At the time I thought the achievement of this kind of, what I thought of as,
radical openness, awaited some time of enlightenment. Now, thirty years later,
I realize, that it merely awaited the onset of maturity. The old people I meet
today have more capacity for inviting out, and enjoying differences, than I
ever believed possible. In fact, the inquiry that is behind this SL, is a look
at how elder reality is far more playful and inclusive than ever.
Elder Play. The subject doesn’t sound serious. That’s because of the word
“play.” The word elder suggests this inquiry might not be too serious either.
After all, the subject seems to be related to the downhill side of life. It
turns out, that the so-called “down hill” side of life, is where almost all of
the ripening takes place.
Old people play bingo and gin rummy, for recreation don’t they?
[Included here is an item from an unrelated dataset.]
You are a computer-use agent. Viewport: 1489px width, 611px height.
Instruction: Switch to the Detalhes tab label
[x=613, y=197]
Well,
yes and no. You see old people have been up to something, a form of play
intrinsic to them, for a long time, without anyone noticing. My eyes, with
their baby-boomer predilections, are aware, that old people hang out with each
other in a very special way. They do something uniquely natural to them. They
play together with their differences.
I almost hesitated to bring this up. Many old folks, perhaps most,
don’t even know they are doing it. It is so natural, so inherently instinctual,
that most old people do it without any deliberation, intent, or effort. There
is an attitude of playfulness that slowly infects old age, and alters their
relationship patterns. Now, obviously this tendency doesn’t appear in every old
person’s life. There is a difference between the elderly and elders. I’m going
to leave it to you to ferret them out, and become clear on your own, about what
those differences are (I think this is an exercise in discernment that is
sorely needed now). The old could benefit by real scrutiny, that is seeking
real differences, instead of the kind of discrimination they usually get.
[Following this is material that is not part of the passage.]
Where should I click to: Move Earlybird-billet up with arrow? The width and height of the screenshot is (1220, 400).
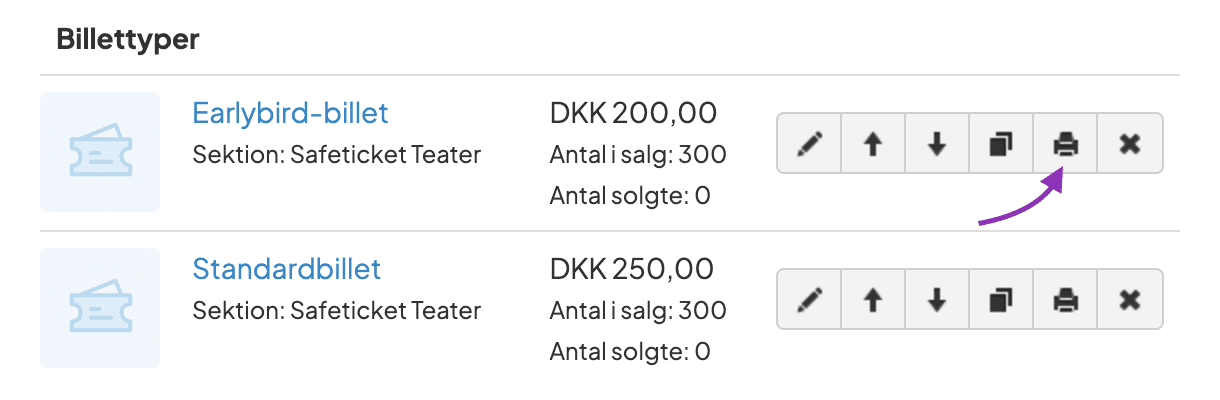[x=873, y=144]
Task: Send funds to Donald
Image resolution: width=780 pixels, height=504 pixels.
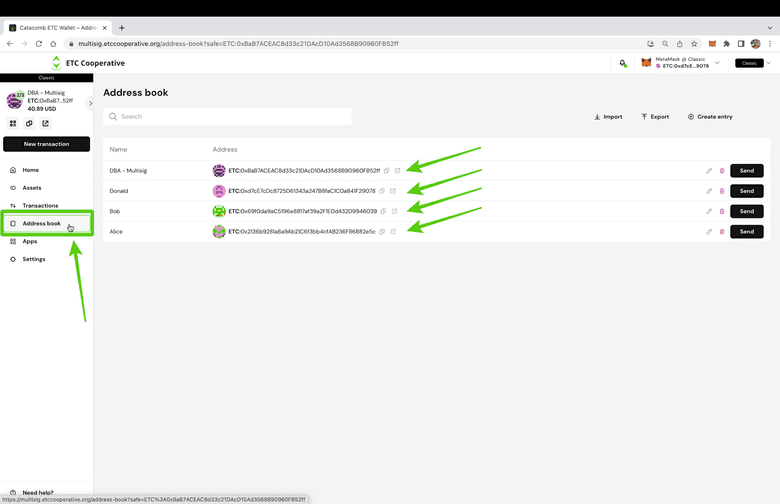Action: tap(746, 191)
There is something really important about recognizing what is really
going on when old people, especially elders, get together. The freedom that
makes elders happy permeates their social engagements. More than just bitching
about ailments and physical decline is occurring. They are engaging each other
in very special, and largely new way. Together they are discovering their
possibilities. In that way, its like childhood play, but these folks aren’t
children, like one elder observer puts it, they have achieved “emancipated
innocence,” they have a lifetime of experience to bring together, and that sheds
a qualitatively different light on their interactions. Besides, by and large,
they have escaped commercial pressure, and political correctness, so they are
free to relate with each other unencumbered by the need to use each other, or
make anybody different.
What occurs is often an undiscussed discussion, a tacit agreement, to
inquire together, to listen to each other, to be intrigued by differences, and
to enjoy all that is revealed. They seem to know enough, or have such a great
appetite that it wants to include everyone, especially the silent. They are
mutually unwrapping a gift called Mystery. And, in the process they are
enjoying and discovering themselves and each other.
Elders are discovering, as they do this, that being human is far more
difficult, and worthy of respect and compassion, then our society imagines.
They are growing themselves, and in the process, showing us all, what’s
possible. And lastly, and most marvelous of all, is that they are revealing the
beauty and integrity of Life. Luckily, for us all, we are meeting there.